96 tpi, double sided, double density. Again, they have 80 cylinders (and
thus 160 tracks). On a PC, they'd store 720K, although they're not
commonly found on PCs, although the IBM PX=JX used them. They are
common on non-PC compatible MS-DOS machines, CP/M machines, Acorn BBC
micros, and early-ish unix workstations, where they store between 640K
and 800K depending on the formatting.

96 tpi double density drives are sometimes called 'quad density' units.

96 tpi, double sided, high density. This is the PC 1.2Mbyte drive, and is
not commonly used elsewhere. These drives have several differences
compared to the double density version, although the PC controller hides
some of these. This drive is, in fact, somewhat similar to the 8" drive
-- it uses the same data rate and even the same spindle speed (360 rpm,
as against 300rpm for all the other types of drive). It thus can often be
used as a substitute for an 8" drive in older machines, if connected up
with a special cable.

2) What are the real differenced between the various types?

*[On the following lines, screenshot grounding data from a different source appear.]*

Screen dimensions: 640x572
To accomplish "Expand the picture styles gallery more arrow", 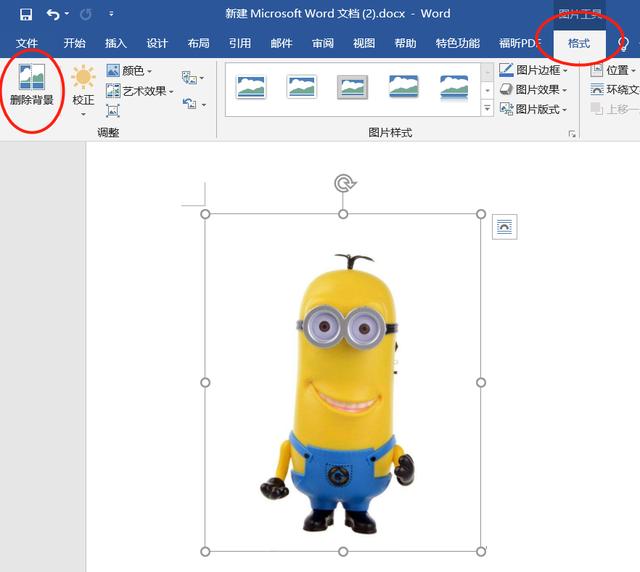I will point(488,108).
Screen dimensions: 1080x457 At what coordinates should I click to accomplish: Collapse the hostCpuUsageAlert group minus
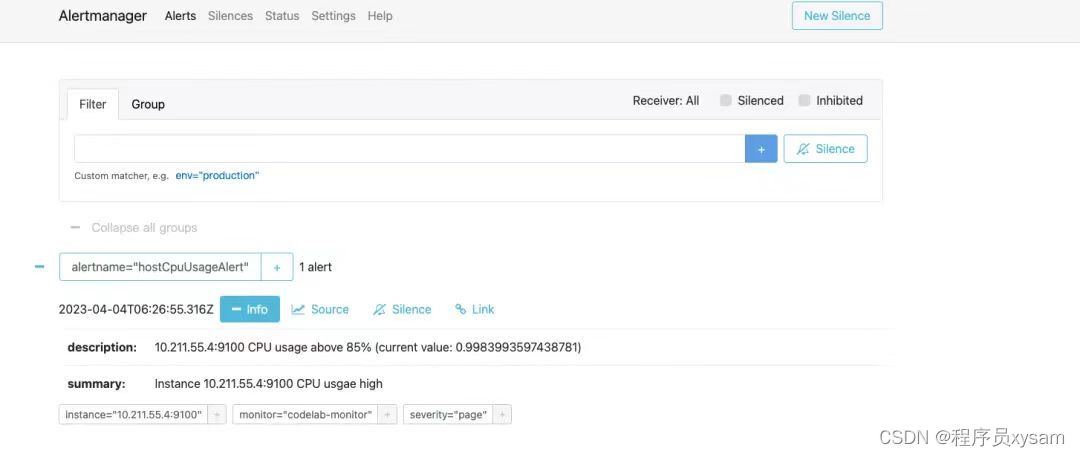40,266
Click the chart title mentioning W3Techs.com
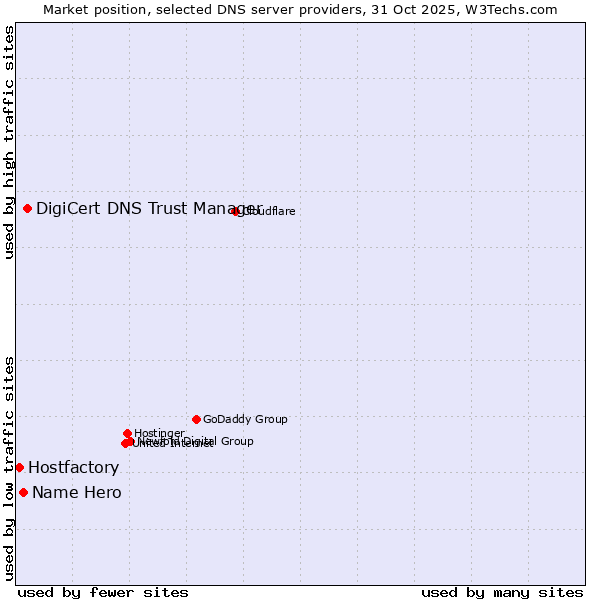The width and height of the screenshot is (600, 600). [x=300, y=9]

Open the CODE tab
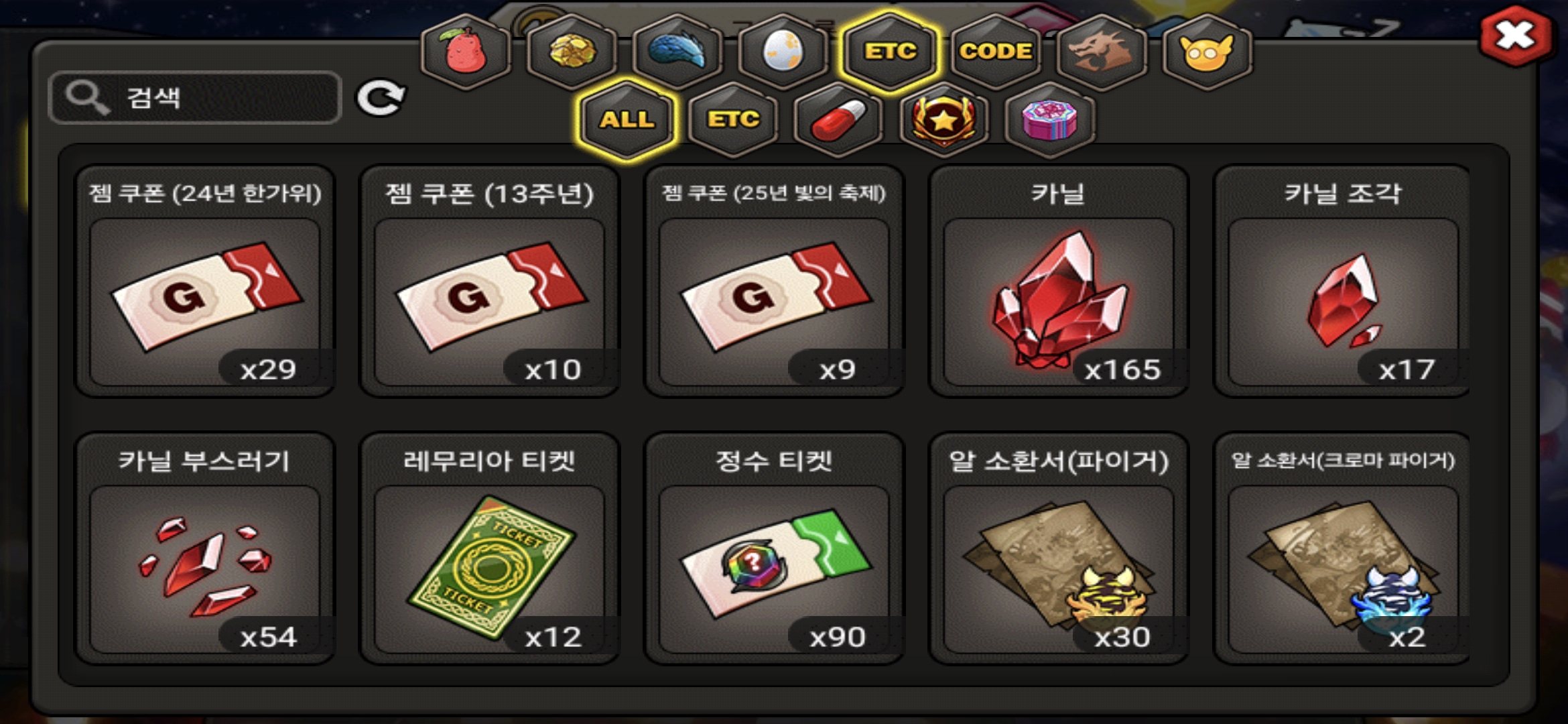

The difference between single and double sided drives is obvious -- the
double sided drive has an extra head (mounted on top of the disk) and a
switching circuit to select between the 2 heads. In passing at this
point I'll mention that single-sided drives record on the bottom
(non-label side] of the disk and that this is 'side 0' on double sided units

The differences between 48 tpi and 96 tpi double density drives are again
fairly obvious. The head positioner (mechanism that moves the read/write
head) is designed to move the head only 1/96" per step rather than 1/48".
The actual head in a 96tpi is narrower (radially) than the one in a 48tpi
drive so that it writes a narrower track on the disk (so that adjacent
tracks don't overlap at the closer spacing).

The high density drive has several differences wrt the 96 tpi double
density unit. Firstly, the spindle motor rotates at 360rpm (at least in
high density mode, see below) rather than the 300rpm that all other
drives rotate at. Also the 'write current' (the electric current passed
through the head coil to write on the disk) is higher in high density
mode so as to be able to write on the special high density disks. These
have a higher coercivity than normal double density disks.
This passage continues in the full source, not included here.